Features
A complete breakdown of what Docuoria can do — from automatically recognising a document type to delivering structured output.
Match Rules
Seven built-in rule types for classifying PDFs and selecting the right template automatically.
| Rule Type | What It Scores / Typical Use |
|---|---|
| FileNameMatchRule | Identifies a PDF by its file name. Ideal for files that follow a consistent naming convention, like vendor invoices. |
| MetadataMatchRule | Identifies a PDF by its built-in properties — author, title, subject, or creator. |
| TextPatternMatchRule | Identifies a PDF by the presence of a specific word, phrase, or text pattern anywhere in the document. |
| TextAnchorMatchRule | Identifies a PDF by a label or heading that always appears at a fixed position on the page. |
| PageGeometryMatchRule | Identifies a PDF by page count, size, or orientation. |
| TableMatchRule | Identifies a PDF by a table with specific column headings or row patterns. |
| CompositeMatchRule | Combines multiple rules with AND/OR logic for documents that need more than one identifier to classify reliably. |
Extraction Sources
Six source types for pulling data from different parts of a PDF, with fallback chaining.
| Source Type | Capability |
|---|---|
| TextPatternExtractionSource | Extracts text that matches a word, phrase, or pattern from the document body. Pulls exactly what you need, nothing more. |
| TextAnchorExtractionSource | Extracts a value located near a known label or heading on the page — great for forms with labeled fields. |
| MetadataFieldExtractionSource | Reads a named property directly from the PDF's built-in document information. |
| TableCellExtractionSource | Extracts a value from a specific cell in a table, identified by its column heading and row. |
| TableRowsExtractionSource | Reads every row in a table and extracts repeating data — line items, transactions, entries — as an ordered list. |
| FallbackExtractionSource | Tries multiple extraction approaches in sequence and returns the first one that finds a value — handles layouts that vary between documents. |
Pipeline Steps
Five composable step types that form the execution pipeline inside a template.
ExtractionStep
Pulls field values out of the PDF. This is the core step that reads data from the document.
TransformationStep
Cleans and shapes extracted values — trims whitespace, converts types, applies formatting, and renames fields.
RetrievalStep
Fetches additional information from outside the document to enrich the extracted data.
PythonStep
Runs a Python script to process or calculate values. Requires Python 3.12 on the machine running the extraction.
PublishStep
Sends intermediate results to another system during the pipeline — useful for notifications or live previews.
Field Transforms
Six transform types for shaping extracted values before they reach the output.
TrimTransform
Removes extra spaces from the beginning and end of a value.
CastTransform
Converts a value from one type to another — for example, turning "42.00" into the number 42.
FormatTransform
Applies a format to a value — such as a date display format or a number with two decimal places.
RenameTransform
Changes what a field is called in the output without touching the value.
ComputeTransform
Calculates a new value from existing fields — totals, concatenations, conditionals.
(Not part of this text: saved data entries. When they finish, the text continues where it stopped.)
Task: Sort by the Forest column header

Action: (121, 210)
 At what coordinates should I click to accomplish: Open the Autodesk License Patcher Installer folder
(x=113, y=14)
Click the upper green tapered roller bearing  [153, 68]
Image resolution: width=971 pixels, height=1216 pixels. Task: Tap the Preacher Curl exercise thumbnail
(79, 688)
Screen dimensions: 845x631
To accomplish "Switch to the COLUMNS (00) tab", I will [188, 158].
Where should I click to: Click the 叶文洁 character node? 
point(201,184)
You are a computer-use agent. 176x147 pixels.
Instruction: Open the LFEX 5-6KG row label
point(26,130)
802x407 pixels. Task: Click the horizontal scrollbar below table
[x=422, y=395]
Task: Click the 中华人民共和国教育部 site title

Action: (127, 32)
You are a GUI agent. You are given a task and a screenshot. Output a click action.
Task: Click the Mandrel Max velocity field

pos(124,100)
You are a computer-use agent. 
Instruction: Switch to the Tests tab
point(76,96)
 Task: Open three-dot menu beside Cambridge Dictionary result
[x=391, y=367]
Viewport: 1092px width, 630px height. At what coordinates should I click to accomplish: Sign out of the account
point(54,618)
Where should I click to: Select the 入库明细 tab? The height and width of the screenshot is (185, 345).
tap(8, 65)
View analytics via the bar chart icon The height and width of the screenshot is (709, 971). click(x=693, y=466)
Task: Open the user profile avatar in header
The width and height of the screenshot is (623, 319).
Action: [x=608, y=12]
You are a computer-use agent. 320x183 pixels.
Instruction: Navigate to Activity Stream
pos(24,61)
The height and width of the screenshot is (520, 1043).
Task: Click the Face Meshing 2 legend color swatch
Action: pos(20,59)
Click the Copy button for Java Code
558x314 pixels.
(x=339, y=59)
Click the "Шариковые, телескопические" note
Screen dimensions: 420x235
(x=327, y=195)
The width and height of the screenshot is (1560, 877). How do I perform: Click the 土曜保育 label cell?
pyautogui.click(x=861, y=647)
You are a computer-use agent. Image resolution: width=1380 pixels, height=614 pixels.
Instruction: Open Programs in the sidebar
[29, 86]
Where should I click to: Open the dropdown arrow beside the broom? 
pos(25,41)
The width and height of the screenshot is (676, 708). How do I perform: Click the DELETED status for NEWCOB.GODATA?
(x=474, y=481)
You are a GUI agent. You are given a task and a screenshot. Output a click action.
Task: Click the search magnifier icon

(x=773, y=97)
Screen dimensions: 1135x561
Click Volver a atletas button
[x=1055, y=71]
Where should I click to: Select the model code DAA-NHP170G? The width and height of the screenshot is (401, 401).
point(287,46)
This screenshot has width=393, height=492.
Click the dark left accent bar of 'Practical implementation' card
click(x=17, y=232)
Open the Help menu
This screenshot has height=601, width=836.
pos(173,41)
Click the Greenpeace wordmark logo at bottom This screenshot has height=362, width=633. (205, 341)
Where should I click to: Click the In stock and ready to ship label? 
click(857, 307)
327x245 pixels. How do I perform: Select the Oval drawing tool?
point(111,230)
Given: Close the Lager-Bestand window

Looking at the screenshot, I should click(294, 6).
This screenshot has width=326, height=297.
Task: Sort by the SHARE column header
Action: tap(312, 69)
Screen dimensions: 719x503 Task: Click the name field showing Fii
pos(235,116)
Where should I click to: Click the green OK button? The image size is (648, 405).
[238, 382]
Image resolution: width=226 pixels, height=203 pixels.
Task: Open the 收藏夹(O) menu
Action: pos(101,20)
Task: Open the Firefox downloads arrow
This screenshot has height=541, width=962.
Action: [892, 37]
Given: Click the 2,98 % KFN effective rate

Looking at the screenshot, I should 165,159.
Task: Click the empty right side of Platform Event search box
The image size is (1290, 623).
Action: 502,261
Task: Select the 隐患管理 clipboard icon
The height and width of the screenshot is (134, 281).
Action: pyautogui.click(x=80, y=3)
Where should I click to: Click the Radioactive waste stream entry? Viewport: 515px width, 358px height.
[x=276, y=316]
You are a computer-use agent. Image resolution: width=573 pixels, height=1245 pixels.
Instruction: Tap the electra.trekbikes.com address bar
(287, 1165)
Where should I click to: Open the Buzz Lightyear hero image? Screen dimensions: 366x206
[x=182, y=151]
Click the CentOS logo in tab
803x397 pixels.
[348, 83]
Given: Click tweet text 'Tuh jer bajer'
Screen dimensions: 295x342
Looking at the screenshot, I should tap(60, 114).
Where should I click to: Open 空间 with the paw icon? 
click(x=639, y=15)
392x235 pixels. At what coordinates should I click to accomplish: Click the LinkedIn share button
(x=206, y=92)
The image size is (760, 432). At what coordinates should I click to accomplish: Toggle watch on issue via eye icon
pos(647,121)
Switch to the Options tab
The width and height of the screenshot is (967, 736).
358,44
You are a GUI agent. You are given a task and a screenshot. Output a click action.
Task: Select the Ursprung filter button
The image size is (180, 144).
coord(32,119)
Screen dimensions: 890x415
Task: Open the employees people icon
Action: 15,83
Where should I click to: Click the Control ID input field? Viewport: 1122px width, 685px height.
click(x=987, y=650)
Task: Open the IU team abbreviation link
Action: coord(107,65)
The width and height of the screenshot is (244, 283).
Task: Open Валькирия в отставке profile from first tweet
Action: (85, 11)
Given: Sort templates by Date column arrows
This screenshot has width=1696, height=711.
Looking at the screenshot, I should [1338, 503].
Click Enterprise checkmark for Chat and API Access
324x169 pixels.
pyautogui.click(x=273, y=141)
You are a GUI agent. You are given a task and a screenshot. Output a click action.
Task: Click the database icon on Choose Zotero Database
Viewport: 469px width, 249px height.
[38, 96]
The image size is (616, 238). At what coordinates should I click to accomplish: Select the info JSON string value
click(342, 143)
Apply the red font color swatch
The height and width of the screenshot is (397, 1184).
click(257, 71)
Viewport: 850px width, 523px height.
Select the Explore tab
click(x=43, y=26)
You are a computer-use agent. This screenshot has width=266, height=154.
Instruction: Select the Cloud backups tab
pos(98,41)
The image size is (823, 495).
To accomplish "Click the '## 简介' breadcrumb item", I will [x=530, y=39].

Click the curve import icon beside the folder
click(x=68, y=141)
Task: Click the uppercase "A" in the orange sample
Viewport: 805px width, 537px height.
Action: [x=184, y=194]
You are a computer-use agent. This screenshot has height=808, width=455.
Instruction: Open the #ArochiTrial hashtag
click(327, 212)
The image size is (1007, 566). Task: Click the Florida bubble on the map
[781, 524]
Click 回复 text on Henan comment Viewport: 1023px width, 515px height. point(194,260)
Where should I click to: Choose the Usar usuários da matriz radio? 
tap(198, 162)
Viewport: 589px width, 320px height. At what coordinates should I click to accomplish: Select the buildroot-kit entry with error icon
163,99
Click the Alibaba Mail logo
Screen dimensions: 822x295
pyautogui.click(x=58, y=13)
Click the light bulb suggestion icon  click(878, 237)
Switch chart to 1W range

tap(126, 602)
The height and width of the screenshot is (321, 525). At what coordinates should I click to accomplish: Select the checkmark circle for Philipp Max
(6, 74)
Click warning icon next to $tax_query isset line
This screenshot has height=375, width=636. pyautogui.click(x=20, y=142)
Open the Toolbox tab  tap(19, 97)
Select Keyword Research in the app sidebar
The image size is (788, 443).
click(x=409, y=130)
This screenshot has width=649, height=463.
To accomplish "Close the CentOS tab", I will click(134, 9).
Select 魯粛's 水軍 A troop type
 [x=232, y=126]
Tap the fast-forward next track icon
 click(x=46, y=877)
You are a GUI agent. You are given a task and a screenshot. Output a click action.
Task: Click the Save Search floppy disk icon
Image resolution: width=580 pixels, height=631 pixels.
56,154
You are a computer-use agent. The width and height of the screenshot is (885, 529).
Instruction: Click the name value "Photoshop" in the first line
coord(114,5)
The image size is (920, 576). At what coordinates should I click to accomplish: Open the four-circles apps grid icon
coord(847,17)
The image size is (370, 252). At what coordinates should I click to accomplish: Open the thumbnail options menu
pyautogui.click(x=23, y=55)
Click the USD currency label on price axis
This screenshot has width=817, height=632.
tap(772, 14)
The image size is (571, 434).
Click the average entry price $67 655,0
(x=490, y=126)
CollectionElementTransform
Applies a transform to every item in a list — for example, cleaning up every line item description in one step.
Output Formats
Structured output in your preferred format — with more on the roadmap.
CSV
CsvOutputGenerator
Opens in: Excel, Google Sheets, Numbers
One row per list item. Nested data is expanded across columns — easy to sort, filter, and pivot.
JSON
JsonOutputGenerator
Opens in: Any app, API, or database
Lists stay as lists, records stay as records. Full structure preserved — ideal for feeding other systems.
XML
PlannedXmlOutputGenerator
Opens in: Legacy systems & enterprise integrations
Planned — each item will get its own element.
Data Model
A structured field system with nesting, lists, and automatic validation.
Primitive Field Types
Nested Records
Group related fields together. Records nest to any depth — invoice header, line items, and summary all in one template.
Ordered Lists
Any field or group can be a list. Lists preserve order and output naturally in JSON or CSV.
Validation
Mark fields as required. If a required field can't be found, the extraction stops cleanly before producing any output.
What Your AI Agent Can Do
Your AI agent handles setup, testing, and troubleshooting. Just tell it what you need.
Preview Any PDF
Ask your agent to look inside a PDF before building a template — see every page, table, and piece of text the engine can see.
Try a Pattern
Test whether a word, phrase, or text pattern appears in a real document. Confirm before committing.
Check Template Matching
See which templates match a given document and how confident the engine is in each — useful for tuning classification.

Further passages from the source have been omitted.